• PROVIDED MATERIAL:

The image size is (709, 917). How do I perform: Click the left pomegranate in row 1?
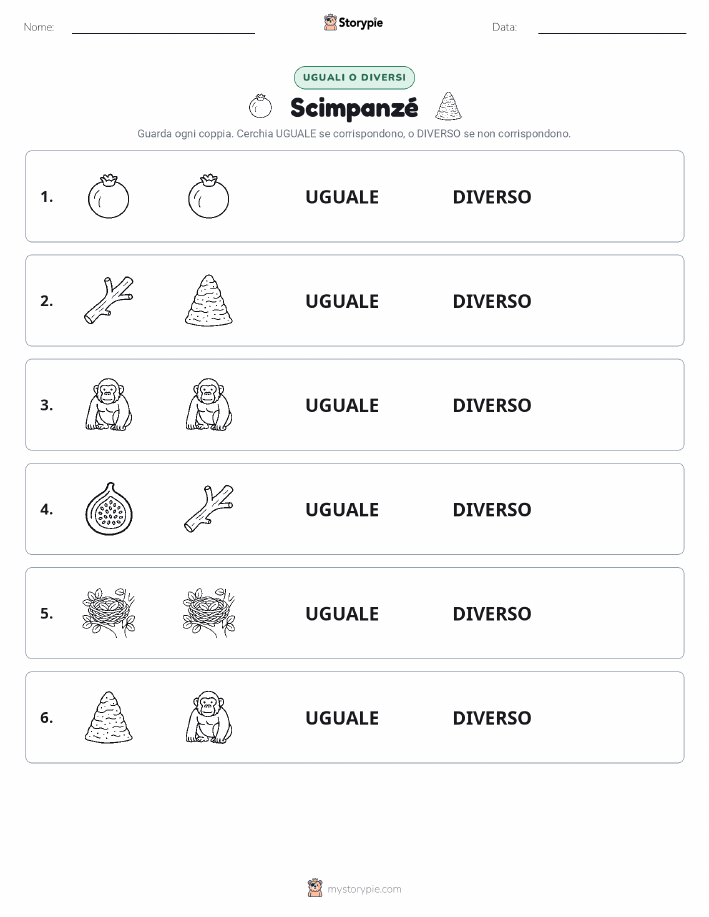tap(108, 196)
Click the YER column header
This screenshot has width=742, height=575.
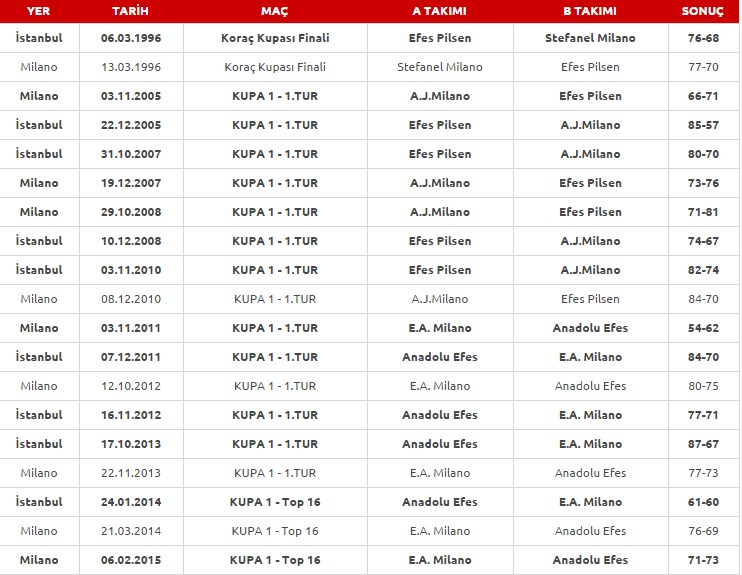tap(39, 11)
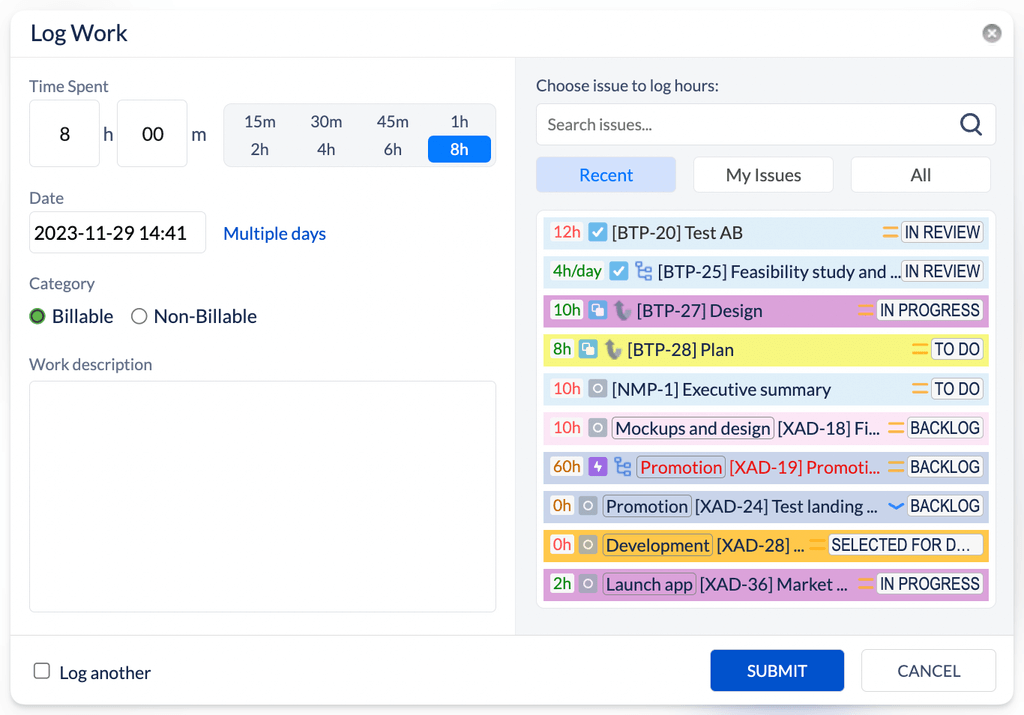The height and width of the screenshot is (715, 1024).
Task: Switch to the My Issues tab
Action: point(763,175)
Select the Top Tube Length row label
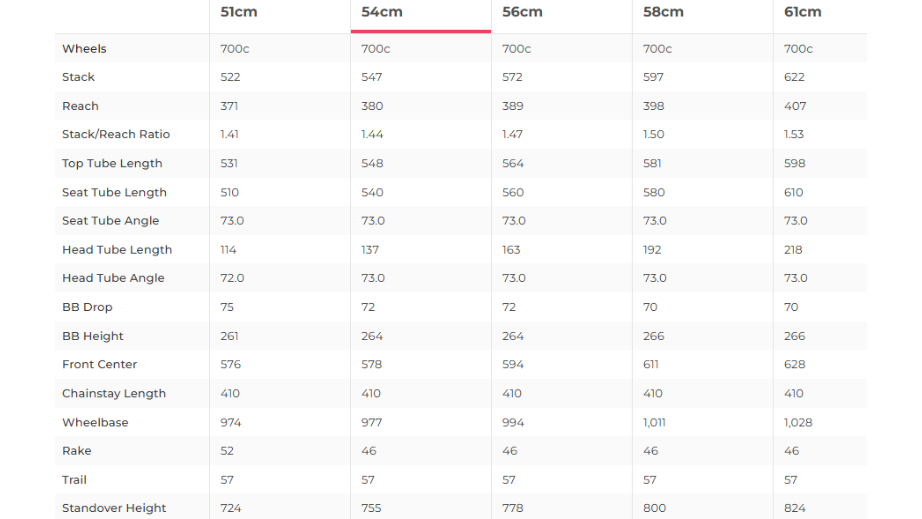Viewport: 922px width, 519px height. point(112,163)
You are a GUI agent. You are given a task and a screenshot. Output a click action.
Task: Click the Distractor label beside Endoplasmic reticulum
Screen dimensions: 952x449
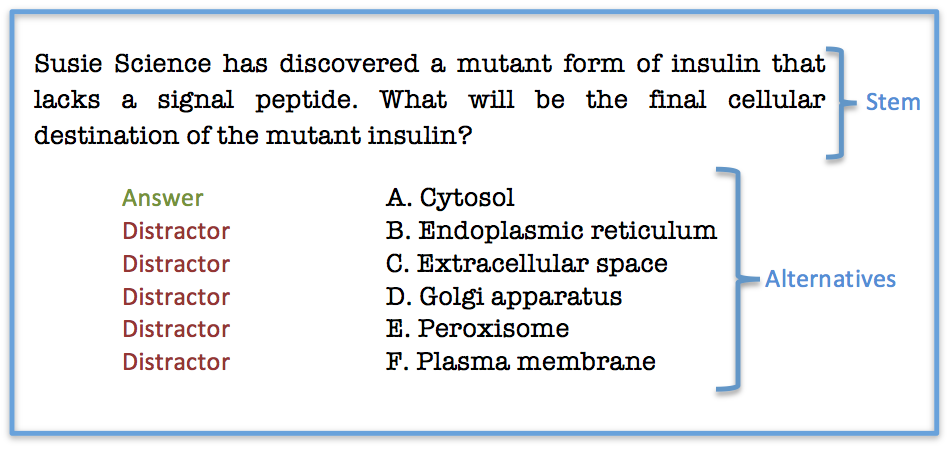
* * *
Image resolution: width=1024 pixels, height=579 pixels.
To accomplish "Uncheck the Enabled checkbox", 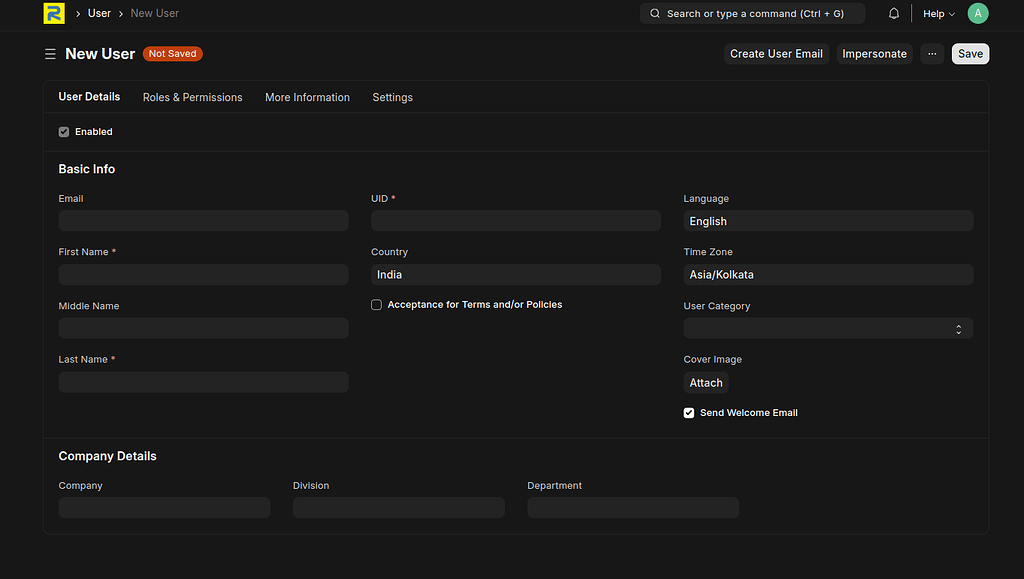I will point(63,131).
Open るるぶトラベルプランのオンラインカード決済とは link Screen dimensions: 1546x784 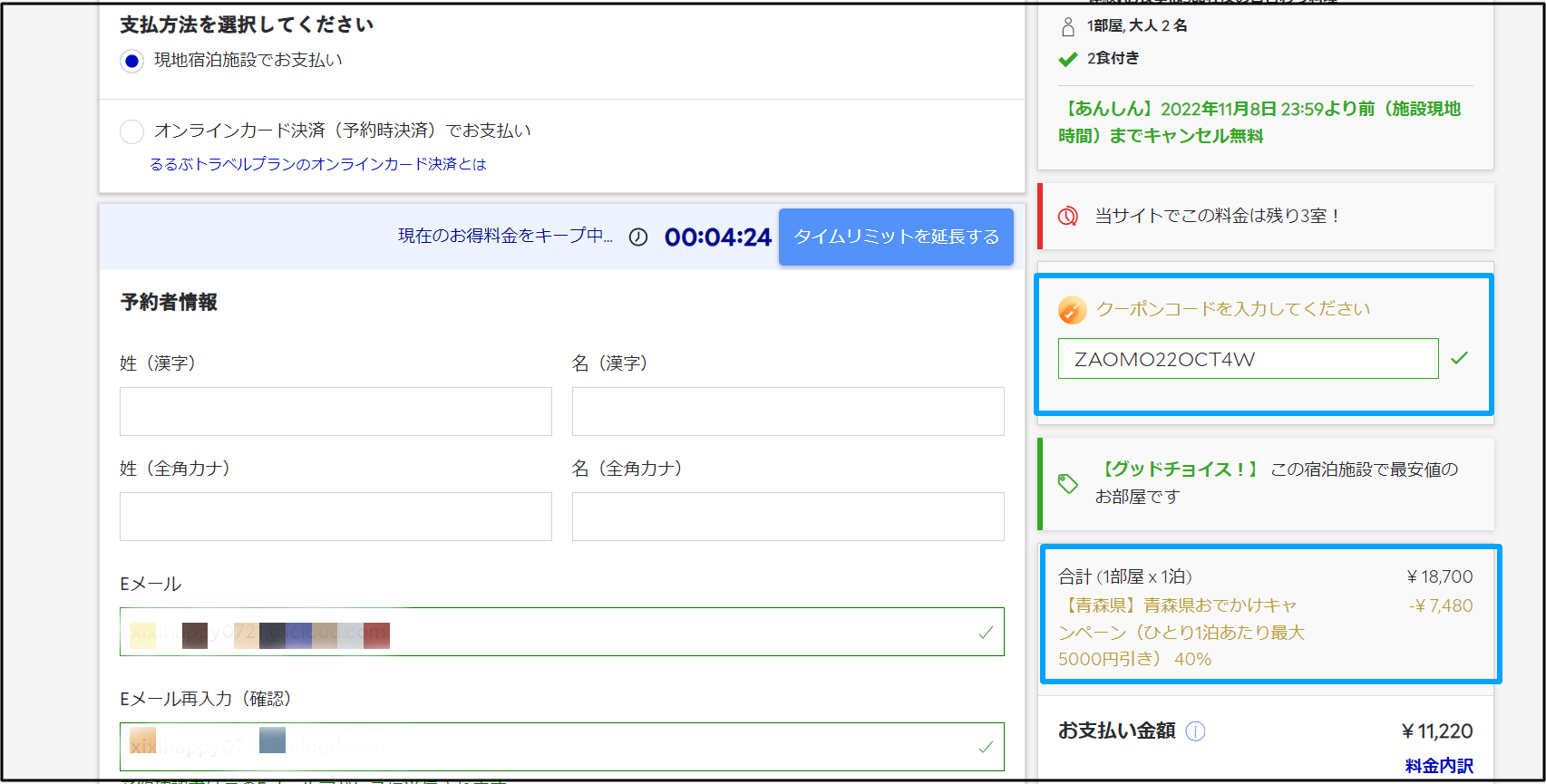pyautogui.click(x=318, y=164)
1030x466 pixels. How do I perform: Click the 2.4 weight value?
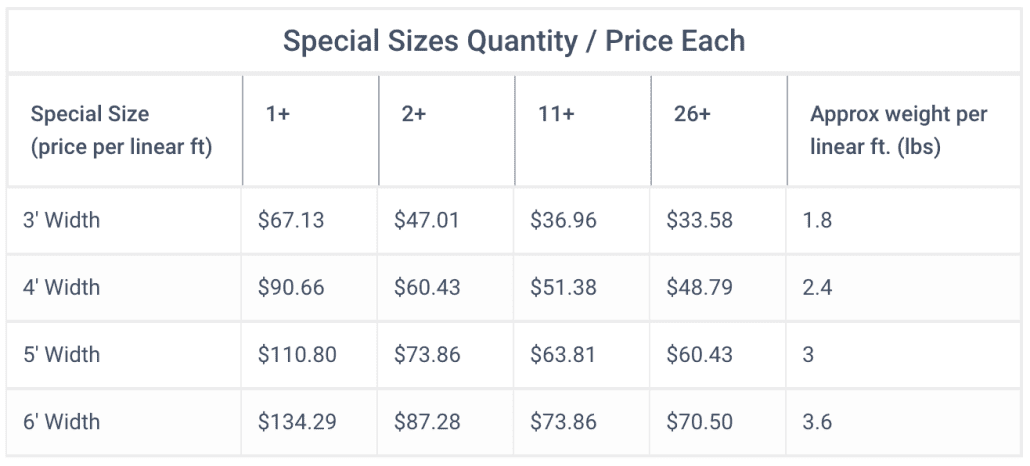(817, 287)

• EXERCISE DIRECTIONS:
Everything from the line above that contains "The image size" down to the line that contains "Screen dimensions: 952x449" must be reproduced exactly, both ends included. Omit the pictures.

• EXERCISE RESULT:
The image size is (709, 917). How do I perform: Click the left pomegranate in row 1?
tap(108, 196)
Click the YER column header
This screenshot has width=742, height=575.
tap(39, 11)
The height and width of the screenshot is (715, 1024).
Task: Switch to the My Issues tab
Action: point(763,175)
Select the Top Tube Length row label
Viewport: 922px width, 519px height. point(112,163)
You are a GUI agent. You are given a task and a screenshot. Output a click action.
Task: Click the Distractor label beside Endoplasmic reticulum
Screen dimensions: 952x449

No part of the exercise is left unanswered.